This is a book that I came across in the university library today, by accident, the title of which caught my eye. As it suggests, the book is a gazetteer of place names in Hong Kong; it was published by the Government Printer in 1960, and as such carries the official place names valid as of that year.
Each entry includes the corresponding Chinese name (but omitted for some) and the grid reference (different to the WGS84 datum used today). The descriptions give information on what names the Government considered to be incorrect, truncated, or should be replaced. The book also frequently makes references to the 1957 1:25000 official map of Hong Kong, and provided a comprehensive list of errata in the descriptions (!).

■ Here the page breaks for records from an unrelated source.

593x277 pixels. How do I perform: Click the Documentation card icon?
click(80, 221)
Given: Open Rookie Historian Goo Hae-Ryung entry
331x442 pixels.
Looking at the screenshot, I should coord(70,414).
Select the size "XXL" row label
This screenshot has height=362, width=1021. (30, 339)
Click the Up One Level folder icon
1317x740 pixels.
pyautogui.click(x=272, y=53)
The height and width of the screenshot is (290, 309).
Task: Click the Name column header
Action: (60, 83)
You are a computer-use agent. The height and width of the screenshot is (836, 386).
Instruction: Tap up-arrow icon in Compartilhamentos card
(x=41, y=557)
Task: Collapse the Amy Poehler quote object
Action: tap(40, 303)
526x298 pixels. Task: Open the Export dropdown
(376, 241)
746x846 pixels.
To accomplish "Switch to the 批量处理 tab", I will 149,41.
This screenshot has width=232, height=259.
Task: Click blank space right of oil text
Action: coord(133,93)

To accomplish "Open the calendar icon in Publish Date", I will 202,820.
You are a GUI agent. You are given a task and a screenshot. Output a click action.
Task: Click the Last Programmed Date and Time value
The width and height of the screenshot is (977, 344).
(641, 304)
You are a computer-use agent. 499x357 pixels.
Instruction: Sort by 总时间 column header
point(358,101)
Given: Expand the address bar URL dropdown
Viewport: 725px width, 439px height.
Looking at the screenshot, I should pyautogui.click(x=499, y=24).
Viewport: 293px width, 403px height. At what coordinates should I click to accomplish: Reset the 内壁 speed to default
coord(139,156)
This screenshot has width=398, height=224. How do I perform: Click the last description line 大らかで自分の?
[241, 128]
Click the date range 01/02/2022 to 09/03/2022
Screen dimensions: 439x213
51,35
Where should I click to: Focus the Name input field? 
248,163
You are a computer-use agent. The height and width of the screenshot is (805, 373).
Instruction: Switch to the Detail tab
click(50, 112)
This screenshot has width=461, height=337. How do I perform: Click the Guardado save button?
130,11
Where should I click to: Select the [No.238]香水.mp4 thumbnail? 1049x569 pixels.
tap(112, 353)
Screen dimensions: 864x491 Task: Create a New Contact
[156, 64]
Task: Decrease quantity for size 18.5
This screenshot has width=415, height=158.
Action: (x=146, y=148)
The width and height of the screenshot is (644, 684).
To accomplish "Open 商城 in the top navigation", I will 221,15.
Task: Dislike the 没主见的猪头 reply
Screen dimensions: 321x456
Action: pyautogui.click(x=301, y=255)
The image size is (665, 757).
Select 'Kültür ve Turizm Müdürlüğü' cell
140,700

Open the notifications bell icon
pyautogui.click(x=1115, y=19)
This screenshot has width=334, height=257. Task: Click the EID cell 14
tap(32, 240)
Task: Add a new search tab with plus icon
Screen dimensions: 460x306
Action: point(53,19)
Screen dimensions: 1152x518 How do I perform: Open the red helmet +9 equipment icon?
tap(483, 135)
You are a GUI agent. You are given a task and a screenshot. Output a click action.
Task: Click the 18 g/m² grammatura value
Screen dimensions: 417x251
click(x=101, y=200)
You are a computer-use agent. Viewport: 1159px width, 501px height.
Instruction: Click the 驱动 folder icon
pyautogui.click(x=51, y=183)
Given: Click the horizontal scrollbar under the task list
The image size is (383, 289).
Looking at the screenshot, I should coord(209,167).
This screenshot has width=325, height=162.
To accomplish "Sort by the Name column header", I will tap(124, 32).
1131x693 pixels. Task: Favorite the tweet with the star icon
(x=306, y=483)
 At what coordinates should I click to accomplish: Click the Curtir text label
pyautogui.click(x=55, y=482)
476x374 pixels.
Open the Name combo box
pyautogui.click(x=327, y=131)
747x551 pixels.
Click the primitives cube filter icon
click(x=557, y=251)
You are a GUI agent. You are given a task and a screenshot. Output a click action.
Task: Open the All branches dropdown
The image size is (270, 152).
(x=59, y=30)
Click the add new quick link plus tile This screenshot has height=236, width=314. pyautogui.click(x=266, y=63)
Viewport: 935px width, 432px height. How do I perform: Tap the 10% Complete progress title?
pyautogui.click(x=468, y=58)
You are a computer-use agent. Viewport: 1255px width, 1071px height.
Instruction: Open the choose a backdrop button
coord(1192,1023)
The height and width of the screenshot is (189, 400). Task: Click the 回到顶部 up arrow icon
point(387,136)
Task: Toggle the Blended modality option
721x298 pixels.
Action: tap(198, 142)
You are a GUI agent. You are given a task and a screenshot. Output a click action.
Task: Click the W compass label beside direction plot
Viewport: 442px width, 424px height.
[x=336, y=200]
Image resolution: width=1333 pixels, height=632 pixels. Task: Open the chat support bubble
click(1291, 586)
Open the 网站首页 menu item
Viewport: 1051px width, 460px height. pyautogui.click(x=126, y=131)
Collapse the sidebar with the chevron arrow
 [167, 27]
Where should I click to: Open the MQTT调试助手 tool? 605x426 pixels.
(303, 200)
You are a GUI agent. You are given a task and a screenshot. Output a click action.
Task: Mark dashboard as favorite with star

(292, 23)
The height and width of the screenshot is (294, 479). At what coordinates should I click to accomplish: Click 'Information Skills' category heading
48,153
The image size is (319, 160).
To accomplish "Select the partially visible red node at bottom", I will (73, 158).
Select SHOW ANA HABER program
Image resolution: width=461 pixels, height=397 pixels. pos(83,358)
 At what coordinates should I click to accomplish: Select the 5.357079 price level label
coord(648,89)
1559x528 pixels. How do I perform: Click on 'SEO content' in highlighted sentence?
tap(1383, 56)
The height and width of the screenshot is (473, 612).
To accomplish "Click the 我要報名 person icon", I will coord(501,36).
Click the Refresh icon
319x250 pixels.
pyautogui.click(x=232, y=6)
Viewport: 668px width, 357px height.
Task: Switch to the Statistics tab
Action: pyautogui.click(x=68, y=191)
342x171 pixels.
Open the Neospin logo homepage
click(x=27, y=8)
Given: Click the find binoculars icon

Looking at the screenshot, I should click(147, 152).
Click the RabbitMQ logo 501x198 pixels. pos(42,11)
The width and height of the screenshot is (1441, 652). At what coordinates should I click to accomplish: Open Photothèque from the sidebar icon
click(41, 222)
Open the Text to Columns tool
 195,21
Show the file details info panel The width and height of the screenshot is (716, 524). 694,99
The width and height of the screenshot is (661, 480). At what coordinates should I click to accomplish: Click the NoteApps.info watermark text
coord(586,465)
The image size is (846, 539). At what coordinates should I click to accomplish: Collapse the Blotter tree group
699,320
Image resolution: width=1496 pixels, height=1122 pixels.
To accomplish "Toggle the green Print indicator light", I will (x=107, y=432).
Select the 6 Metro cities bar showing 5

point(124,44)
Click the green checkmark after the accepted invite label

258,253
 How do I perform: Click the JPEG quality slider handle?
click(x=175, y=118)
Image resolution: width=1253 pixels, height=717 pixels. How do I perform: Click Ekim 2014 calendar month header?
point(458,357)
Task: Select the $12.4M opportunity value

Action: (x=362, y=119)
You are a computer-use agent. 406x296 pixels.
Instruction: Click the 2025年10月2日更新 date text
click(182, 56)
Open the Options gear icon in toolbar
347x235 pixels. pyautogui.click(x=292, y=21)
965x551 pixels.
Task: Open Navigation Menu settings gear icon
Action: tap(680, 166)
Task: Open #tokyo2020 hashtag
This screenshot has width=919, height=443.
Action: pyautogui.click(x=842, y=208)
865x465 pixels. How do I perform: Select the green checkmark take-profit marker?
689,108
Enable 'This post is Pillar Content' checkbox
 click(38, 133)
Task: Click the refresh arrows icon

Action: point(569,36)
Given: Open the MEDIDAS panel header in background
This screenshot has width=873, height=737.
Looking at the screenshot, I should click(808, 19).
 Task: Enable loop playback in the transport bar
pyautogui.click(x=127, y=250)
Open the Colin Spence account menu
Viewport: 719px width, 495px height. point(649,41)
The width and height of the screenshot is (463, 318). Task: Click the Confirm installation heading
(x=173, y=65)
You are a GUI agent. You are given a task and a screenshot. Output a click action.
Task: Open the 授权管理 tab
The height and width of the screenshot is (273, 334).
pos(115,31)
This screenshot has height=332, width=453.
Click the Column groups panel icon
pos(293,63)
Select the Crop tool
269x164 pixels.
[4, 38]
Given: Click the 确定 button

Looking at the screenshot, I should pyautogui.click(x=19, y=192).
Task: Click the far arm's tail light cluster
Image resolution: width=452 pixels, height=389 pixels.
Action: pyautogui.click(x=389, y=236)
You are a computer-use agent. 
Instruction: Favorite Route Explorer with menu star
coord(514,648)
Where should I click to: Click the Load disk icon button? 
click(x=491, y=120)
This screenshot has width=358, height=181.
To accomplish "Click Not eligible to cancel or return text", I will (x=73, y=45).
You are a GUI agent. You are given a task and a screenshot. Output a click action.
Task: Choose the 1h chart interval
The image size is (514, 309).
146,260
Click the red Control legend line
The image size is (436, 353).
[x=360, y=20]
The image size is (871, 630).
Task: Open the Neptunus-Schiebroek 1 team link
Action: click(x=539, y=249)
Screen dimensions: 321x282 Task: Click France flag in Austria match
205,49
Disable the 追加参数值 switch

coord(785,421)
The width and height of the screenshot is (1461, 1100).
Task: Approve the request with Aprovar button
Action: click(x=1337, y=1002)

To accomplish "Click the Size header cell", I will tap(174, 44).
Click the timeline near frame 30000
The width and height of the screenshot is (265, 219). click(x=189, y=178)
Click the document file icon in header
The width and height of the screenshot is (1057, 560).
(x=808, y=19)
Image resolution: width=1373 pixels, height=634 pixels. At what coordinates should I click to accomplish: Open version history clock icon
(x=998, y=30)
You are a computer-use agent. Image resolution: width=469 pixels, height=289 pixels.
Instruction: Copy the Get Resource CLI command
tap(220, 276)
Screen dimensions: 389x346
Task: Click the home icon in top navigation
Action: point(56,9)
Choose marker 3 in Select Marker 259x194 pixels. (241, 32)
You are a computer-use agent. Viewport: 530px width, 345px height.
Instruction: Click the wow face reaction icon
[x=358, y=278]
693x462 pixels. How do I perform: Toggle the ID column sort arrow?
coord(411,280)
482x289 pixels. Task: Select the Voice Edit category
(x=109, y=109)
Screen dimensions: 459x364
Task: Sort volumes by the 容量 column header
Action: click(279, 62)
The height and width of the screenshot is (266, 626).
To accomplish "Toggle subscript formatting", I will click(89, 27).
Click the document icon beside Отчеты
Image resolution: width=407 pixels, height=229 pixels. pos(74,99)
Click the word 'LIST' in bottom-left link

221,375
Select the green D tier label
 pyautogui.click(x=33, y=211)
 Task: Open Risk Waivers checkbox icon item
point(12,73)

Consider the following excerpt (p.90):
The Victoria Sector
This Sector includes the whole of the City of Victoria (a name seldom used), …
A number of place names in this sector have fallen out of use as reclamation as development have progressed and original landmarks have disappeared; examples are West Point (now seldom used), East Point (very rarely used), Belcher Point (never used). …
It thus appears that some names we learn from history books are not much more than being used on Colonial era official documents, not even widespread in everyday usage (an elderly person might tell it though), and it applies to East Point, Belcher Point, even the City of Victoria (!!!).
Now consider this image (from gwulo.com) and compare it to the entry for Bowrington (p.92): http://gwulo.com/sites/gwulo.com/files/styles/large/public/images/1_25000_map_1957___l8811_0.jpg?itok=w4H4K7uA
Bowrington; KV094669; 575985; never used other than in the name of a road and a nullah; should be omitted from the official maps.
(Note: the nullah is what Hongkongers commonly call 鵝頸)
Google Bowrington, and it seems that the name is more than that. Perhaps naming an entire area after Governor Bowring was the original intent, and perhaps the Government in 1960 wanted to suppress the use of the name?
On p.116 – because
Chai Wan; 柴灣; … This district and bay name of Chai Wan has appeared incorrectly as Sai Wan on maps of the Colony for many years…
This despite Sai Wan Ho (which not even this gazetteer dare call incorrect!) and the historically significant Sai Wan War Cemetery. Anyway, (also on p.116)
Ma Tong or Siu Chai Wan; 馬塘 or 小柴灣; KV165647; 654965; a small bay NW of Cape Collinson on which the R.A.F. wireless station is established. The name Ma Tong is not now used locally; Siu Chai Wan is the common name. This bay is incorrectly named Little Sai Wan on the 1:25000 official map (Sheet 19, 1957 Edition).
How interesting that we now call there (presently a residential area) Siu Sai Wan 小西灣! Try asking directions to 小柴灣 next time and see if you are understood.
As a gazetteer from the 1960s it provides an excellent guide to Hong Kong back then, especially for Kowloon and New Territories where hundreds of villages were about to be deserted or wiped out in the decades of rapid urbanization to come. Consider Sai Tau Tsuen 西頭村, Lai Chi Yuen 荔枝園 (from Kowloon City, p.123). Wang Shan Keuk 橫山腳 (p.194; 1955 population: 65) and Tai No 大腦 (p.139; 1955 population: 80) are now deserted. There are, of course, still plenty of villages that thrive today.
The “correctness” and “incorrectness” as indicated in this gazetteer may be seen as an official “manual of style” of names, or how the Government wished the names to be rendered (for example how Hong Kong, Wan Chai and Yau Ma Tei should not be written as Hongkong, Wanchai and Yaumati). Nevertheless, names are created, and it’s always up to the speaker/writer for names as long as they are understood. And this book is much more significant as a snapshot of late 1950s Hong Kong.
Hong Kong, Colonial Secretariat. A Gazetteer of Place Names in Hong Kong, Kowloon and the New Territories. Hong Kong, Government Printer, 1960.